## [Written task]
Return, verbatim, the lines of the items from the line containing "You are a computer-use" to the line containing "click(291, 451)".

## [Given records]
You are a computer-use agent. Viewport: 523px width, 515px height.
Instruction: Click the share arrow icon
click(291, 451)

---

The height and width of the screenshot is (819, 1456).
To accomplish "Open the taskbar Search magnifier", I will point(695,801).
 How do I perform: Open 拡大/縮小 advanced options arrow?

## [Problem solution]
You are a computer-use agent. Viewport: 523px width, 515px height.
Instruction: Click the share arrow icon
click(291, 451)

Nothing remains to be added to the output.